DATA TO PROCESS >>

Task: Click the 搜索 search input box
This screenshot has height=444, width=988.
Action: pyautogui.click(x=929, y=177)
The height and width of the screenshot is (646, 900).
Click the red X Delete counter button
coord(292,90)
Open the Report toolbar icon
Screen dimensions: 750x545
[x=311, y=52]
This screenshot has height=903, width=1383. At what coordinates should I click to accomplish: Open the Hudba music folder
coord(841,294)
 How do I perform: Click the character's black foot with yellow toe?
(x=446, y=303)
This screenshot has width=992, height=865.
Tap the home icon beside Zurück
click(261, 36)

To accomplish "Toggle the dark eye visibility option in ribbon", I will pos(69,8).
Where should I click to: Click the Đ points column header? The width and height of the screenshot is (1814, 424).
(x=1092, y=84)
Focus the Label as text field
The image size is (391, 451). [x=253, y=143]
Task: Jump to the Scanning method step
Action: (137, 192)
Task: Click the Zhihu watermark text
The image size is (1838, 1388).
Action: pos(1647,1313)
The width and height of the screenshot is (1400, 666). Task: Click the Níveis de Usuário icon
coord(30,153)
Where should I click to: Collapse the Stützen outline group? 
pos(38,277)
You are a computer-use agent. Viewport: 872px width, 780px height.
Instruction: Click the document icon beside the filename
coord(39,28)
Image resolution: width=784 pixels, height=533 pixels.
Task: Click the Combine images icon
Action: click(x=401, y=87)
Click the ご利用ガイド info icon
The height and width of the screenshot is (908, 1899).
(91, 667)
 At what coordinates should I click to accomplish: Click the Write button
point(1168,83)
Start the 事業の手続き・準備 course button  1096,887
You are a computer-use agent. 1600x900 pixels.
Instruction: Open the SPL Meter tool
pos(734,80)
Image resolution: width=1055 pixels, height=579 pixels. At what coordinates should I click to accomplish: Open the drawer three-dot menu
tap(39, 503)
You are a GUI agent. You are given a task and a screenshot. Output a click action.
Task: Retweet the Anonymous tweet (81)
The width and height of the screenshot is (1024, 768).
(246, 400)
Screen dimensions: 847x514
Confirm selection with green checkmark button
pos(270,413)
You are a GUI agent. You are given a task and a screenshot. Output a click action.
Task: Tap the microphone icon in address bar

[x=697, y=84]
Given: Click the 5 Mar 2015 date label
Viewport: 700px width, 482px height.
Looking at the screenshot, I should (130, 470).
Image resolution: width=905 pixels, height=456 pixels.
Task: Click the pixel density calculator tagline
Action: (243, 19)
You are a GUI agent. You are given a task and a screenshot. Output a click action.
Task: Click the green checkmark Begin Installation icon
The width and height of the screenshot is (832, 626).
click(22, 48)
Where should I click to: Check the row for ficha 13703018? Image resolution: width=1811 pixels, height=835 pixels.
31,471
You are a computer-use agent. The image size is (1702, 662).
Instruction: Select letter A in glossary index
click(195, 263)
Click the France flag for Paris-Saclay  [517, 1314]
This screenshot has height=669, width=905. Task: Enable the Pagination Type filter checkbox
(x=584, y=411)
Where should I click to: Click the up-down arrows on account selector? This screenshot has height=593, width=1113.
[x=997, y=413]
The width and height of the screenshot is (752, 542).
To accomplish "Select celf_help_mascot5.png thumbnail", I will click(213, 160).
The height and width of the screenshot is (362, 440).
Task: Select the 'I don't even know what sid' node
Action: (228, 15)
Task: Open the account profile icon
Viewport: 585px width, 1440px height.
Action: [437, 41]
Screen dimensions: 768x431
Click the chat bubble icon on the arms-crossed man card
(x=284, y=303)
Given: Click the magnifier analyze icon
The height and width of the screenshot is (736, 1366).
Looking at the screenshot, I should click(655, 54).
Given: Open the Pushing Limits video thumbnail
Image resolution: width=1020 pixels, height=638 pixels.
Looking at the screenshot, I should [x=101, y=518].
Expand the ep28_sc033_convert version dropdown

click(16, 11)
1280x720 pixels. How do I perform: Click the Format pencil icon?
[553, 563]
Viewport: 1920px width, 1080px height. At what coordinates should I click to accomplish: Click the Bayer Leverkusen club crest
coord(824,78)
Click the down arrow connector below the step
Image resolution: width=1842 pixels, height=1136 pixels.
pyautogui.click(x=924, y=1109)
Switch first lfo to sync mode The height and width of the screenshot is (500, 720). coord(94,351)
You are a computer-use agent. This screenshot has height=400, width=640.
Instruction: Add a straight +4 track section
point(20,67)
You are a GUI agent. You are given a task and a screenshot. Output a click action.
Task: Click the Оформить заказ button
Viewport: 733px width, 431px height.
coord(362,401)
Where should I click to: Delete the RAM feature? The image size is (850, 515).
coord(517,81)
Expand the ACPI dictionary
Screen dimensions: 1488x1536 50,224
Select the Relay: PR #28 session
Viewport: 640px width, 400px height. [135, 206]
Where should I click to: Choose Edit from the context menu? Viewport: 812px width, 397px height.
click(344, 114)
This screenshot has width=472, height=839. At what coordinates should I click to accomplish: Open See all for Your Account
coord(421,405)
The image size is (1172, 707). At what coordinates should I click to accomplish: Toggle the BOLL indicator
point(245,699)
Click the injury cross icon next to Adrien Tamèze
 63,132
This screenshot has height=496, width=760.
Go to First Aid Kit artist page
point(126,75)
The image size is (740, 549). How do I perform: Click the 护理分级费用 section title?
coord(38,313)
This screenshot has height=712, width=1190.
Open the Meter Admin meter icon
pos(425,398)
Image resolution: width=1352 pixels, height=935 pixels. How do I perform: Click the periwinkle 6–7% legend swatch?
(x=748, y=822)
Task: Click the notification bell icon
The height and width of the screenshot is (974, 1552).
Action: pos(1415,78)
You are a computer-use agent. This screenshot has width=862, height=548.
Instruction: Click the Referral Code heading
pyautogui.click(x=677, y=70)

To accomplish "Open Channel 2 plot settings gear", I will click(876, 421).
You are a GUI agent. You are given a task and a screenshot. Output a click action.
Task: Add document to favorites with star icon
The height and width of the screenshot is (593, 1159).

WHAT YOU SHOULD DO >> Transcribe the material above in full, keeping each word unchanged.

TASK RESULT >>
Task: Click the 搜索 search input box
This screenshot has height=444, width=988.
Action: pyautogui.click(x=929, y=177)
The height and width of the screenshot is (646, 900).
Click the red X Delete counter button
coord(292,90)
Open the Report toolbar icon
Screen dimensions: 750x545
[x=311, y=52]
This screenshot has height=903, width=1383. At what coordinates should I click to accomplish: Open the Hudba music folder
coord(841,294)
 How do I perform: Click the character's black foot with yellow toe?
(x=446, y=303)
This screenshot has width=992, height=865.
Tap the home icon beside Zurück
click(261, 36)

To accomplish "Toggle the dark eye visibility option in ribbon", I will pos(69,8).
Where should I click to: Click the Đ points column header? The width and height of the screenshot is (1814, 424).
(x=1092, y=84)
Focus the Label as text field
The image size is (391, 451). [x=253, y=143]
Task: Jump to the Scanning method step
Action: (137, 192)
Task: Click the Zhihu watermark text
The image size is (1838, 1388).
Action: pos(1647,1313)
The width and height of the screenshot is (1400, 666). Task: Click the Níveis de Usuário icon
coord(30,153)
Where should I click to: Collapse the Stützen outline group? 
pos(38,277)
You are a computer-use agent. Viewport: 872px width, 780px height.
Instruction: Click the document icon beside the filename
coord(39,28)
Image resolution: width=784 pixels, height=533 pixels.
Task: Click the Combine images icon
Action: click(x=401, y=87)
Click the ご利用ガイド info icon
The height and width of the screenshot is (908, 1899).
(91, 667)
 At what coordinates should I click to accomplish: Click the Write button
point(1168,83)
Start the 事業の手続き・準備 course button  1096,887
You are a computer-use agent. 1600x900 pixels.
Instruction: Open the SPL Meter tool
pos(734,80)
Image resolution: width=1055 pixels, height=579 pixels. At what coordinates should I click to accomplish: Open the drawer three-dot menu
tap(39, 503)
You are a GUI agent. You are given a task and a screenshot. Output a click action.
Task: Retweet the Anonymous tweet (81)
The width and height of the screenshot is (1024, 768).
(246, 400)
Screen dimensions: 847x514
Confirm selection with green checkmark button
pos(270,413)
You are a GUI agent. You are given a task and a screenshot. Output a click action.
Task: Tap the microphone icon in address bar

[x=697, y=84]
Given: Click the 5 Mar 2015 date label
Viewport: 700px width, 482px height.
Looking at the screenshot, I should (130, 470).
Image resolution: width=905 pixels, height=456 pixels.
Task: Click the pixel density calculator tagline
Action: (243, 19)
You are a GUI agent. You are given a task and a screenshot. Output a click action.
Task: Click the green checkmark Begin Installation icon
The width and height of the screenshot is (832, 626).
click(22, 48)
Where should I click to: Check the row for ficha 13703018? Image resolution: width=1811 pixels, height=835 pixels.
31,471
You are a computer-use agent. The image size is (1702, 662).
Instruction: Select letter A in glossary index
click(195, 263)
Click the France flag for Paris-Saclay  [517, 1314]
This screenshot has height=669, width=905. Task: Enable the Pagination Type filter checkbox
(x=584, y=411)
Where should I click to: Click the up-down arrows on account selector? This screenshot has height=593, width=1113.
[x=997, y=413]
The width and height of the screenshot is (752, 542).
To accomplish "Select celf_help_mascot5.png thumbnail", I will click(213, 160).
The height and width of the screenshot is (362, 440).
Task: Select the 'I don't even know what sid' node
Action: (228, 15)
Task: Open the account profile icon
Viewport: 585px width, 1440px height.
Action: [437, 41]
Screen dimensions: 768x431
Click the chat bubble icon on the arms-crossed man card
(x=284, y=303)
Given: Click the magnifier analyze icon
The height and width of the screenshot is (736, 1366).
Looking at the screenshot, I should click(655, 54).
Given: Open the Pushing Limits video thumbnail
Image resolution: width=1020 pixels, height=638 pixels.
Looking at the screenshot, I should [x=101, y=518].
Expand the ep28_sc033_convert version dropdown

click(16, 11)
1280x720 pixels. How do I perform: Click the Format pencil icon?
[553, 563]
Viewport: 1920px width, 1080px height. At what coordinates should I click to accomplish: Click the Bayer Leverkusen club crest
coord(824,78)
Click the down arrow connector below the step
Image resolution: width=1842 pixels, height=1136 pixels.
pyautogui.click(x=924, y=1109)
Switch first lfo to sync mode The height and width of the screenshot is (500, 720). coord(94,351)
You are a computer-use agent. This screenshot has height=400, width=640.
Instruction: Add a straight +4 track section
point(20,67)
You are a GUI agent. You are given a task and a screenshot. Output a click action.
Task: Click the Оформить заказ button
Viewport: 733px width, 431px height.
coord(362,401)
Where should I click to: Delete the RAM feature? The image size is (850, 515).
coord(517,81)
Expand the ACPI dictionary
Screen dimensions: 1488x1536 50,224
Select the Relay: PR #28 session
Viewport: 640px width, 400px height. [135, 206]
Where should I click to: Choose Edit from the context menu? Viewport: 812px width, 397px height.
click(344, 114)
This screenshot has width=472, height=839. At what coordinates should I click to accomplish: Open See all for Your Account
coord(421,405)
The image size is (1172, 707). At what coordinates should I click to accomplish: Toggle the BOLL indicator
point(245,699)
Click the injury cross icon next to Adrien Tamèze
 63,132
This screenshot has height=496, width=760.
Go to First Aid Kit artist page
point(126,75)
The image size is (740, 549). How do I perform: Click the 护理分级费用 section title?
coord(38,313)
This screenshot has height=712, width=1190.
Open the Meter Admin meter icon
pos(425,398)
Image resolution: width=1352 pixels, height=935 pixels. How do I perform: Click the periwinkle 6–7% legend swatch?
(x=748, y=822)
Task: Click the notification bell icon
The height and width of the screenshot is (974, 1552).
Action: pos(1415,78)
You are a computer-use agent. This screenshot has width=862, height=548.
Instruction: Click the Referral Code heading
pyautogui.click(x=677, y=70)

To accomplish "Open Channel 2 plot settings gear", I will click(876, 421).
You are a GUI agent. You are given a task and a screenshot. Output a click action.
Task: Add document to favorites with star icon
The height and width of the screenshot is (593, 1159).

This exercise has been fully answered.